Q – I would like to know if the Enervest Diversified Income Trust (TSX: EIT.UN) is a good investment. It is trading at $11.51 (July 29) but the net asset value is $13.47. Annually the company allows redemption at 95% of NAV. The holdings are blue-chip Canadian stocks and good quality bonds and debentures. In 2012, 65% of the distribution ($0.10 monthly) was return of capital and 35% taxable dividends. – Max V., Vancouver


A – Enervest is a $1.1 billion closed-end fund that trades on the TSX. Such funds normally trade at a discount to NAV so the price differential is not unusual. About two-thirds of the portfolio is in Canadian equities with stocks such as Royal Bank, Scotiabank, Suncor Energy and Canadian Natural Resources topping the list. Of the remaining assets, 16.5% are in U.S. stocks, 3% in international equities, 12.3% in bonds and 4.3% in cash.

According to the company’s own website, recent performance has lagged the benchmark which is the S&P/TSX Total Return Index. The fund posted a gain of 2.6% over the 12 months to June 30 compared to 8.3% for the benchmark and showed an average annual loss of 2% over two years. Taking the longer view, the fund matched the TSX over the past decade with an average annual gain of 8.5%.

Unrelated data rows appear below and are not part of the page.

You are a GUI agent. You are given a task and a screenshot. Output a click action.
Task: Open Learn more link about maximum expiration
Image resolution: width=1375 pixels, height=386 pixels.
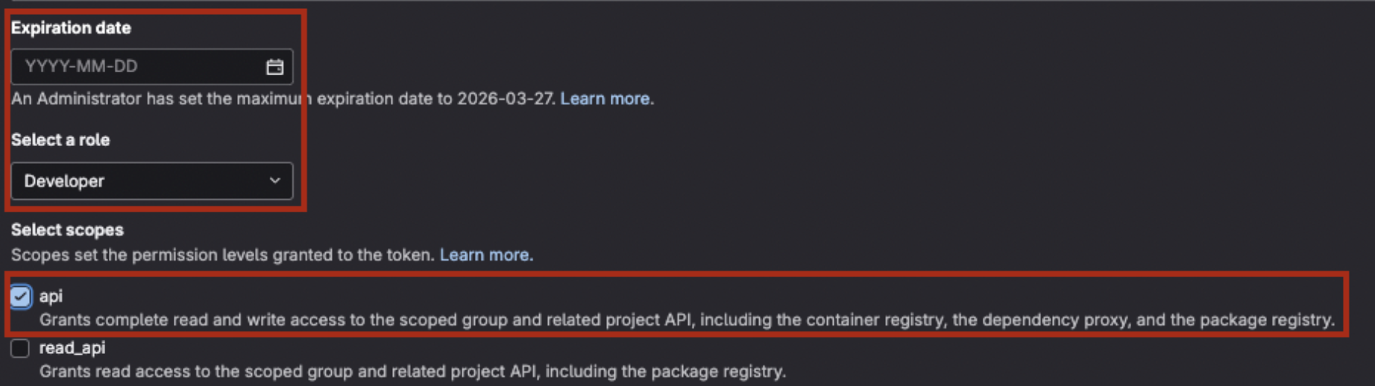605,99
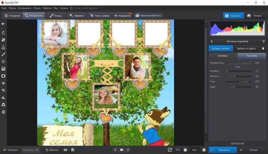Viewport: 268px width, 154px height.
Task: Click the trash icon to delete the clipart
Action: point(263,48)
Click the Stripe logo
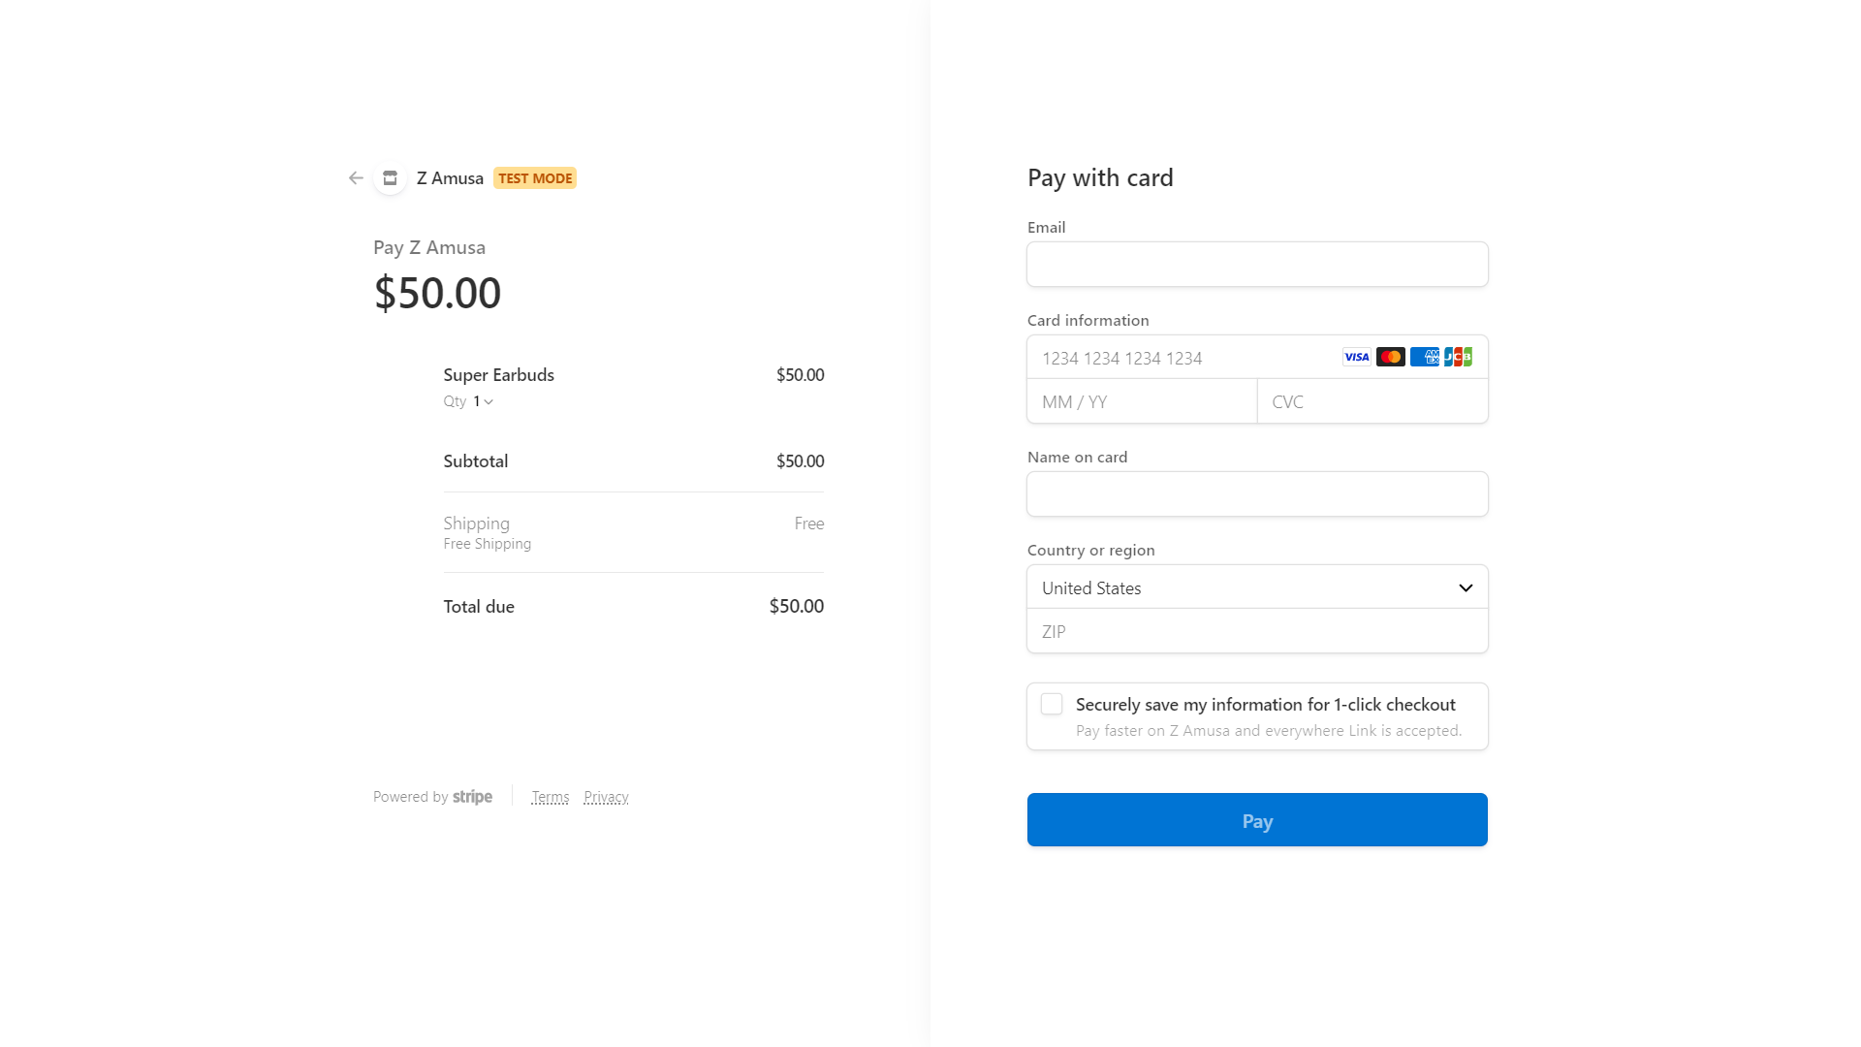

Distributions have remained steady at $0.10 a month since 2010, which works out to a very attractive yield of 10.4% based on the current market price. However, both the NAV and the market price have declined over that time some investors have given back some of their cash flow in the form of a loss of equity.

Although I have recommended a few closed-end funds over the years, none has ever turned out to be an outstanding performer. Enervest appears to be no exception. If you like the cash flow, go ahead and invest but be prepared for the possibility of a gradual decline in market value over time, in part due to the relatively high management expense ratio of 1.73%. – G.P.